─── Dataset records

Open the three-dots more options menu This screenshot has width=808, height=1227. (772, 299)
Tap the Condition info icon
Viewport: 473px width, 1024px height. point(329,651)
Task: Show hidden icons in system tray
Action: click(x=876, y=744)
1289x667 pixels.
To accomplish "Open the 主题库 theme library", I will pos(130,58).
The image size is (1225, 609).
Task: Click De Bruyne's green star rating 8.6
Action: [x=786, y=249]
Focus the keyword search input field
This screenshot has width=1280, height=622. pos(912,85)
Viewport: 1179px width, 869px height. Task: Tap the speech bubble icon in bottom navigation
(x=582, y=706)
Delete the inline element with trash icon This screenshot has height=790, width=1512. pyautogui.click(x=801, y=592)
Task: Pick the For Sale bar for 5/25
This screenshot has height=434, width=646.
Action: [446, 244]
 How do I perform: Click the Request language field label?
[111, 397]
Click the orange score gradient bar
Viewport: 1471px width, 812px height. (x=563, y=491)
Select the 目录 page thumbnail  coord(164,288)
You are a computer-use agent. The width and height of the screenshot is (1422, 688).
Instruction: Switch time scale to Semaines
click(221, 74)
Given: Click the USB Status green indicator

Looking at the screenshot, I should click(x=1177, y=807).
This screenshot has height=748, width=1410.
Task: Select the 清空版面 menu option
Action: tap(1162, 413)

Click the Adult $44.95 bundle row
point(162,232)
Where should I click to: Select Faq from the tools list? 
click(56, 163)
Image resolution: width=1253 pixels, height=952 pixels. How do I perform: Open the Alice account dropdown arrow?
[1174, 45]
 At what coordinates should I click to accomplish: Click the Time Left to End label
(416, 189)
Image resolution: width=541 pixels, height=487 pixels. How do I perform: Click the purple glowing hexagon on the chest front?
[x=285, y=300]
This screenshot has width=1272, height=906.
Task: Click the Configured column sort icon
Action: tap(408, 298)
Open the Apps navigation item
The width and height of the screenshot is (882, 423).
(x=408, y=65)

──────

§ Task details
Please give an exact copy of the lines above, beginning with the line containing "This screenshot has height=434, width=646." and running through the line containing "You are a computer-use", and of no other lines.

§ Response for this exercise
This screenshot has height=434, width=646.
Action: [446, 244]
 How do I perform: Click the Request language field label?
[111, 397]
Click the orange score gradient bar
Viewport: 1471px width, 812px height. (x=563, y=491)
Select the 目录 page thumbnail  coord(164,288)
You are a computer-use agent. The width and height of the screenshot is (1422, 688).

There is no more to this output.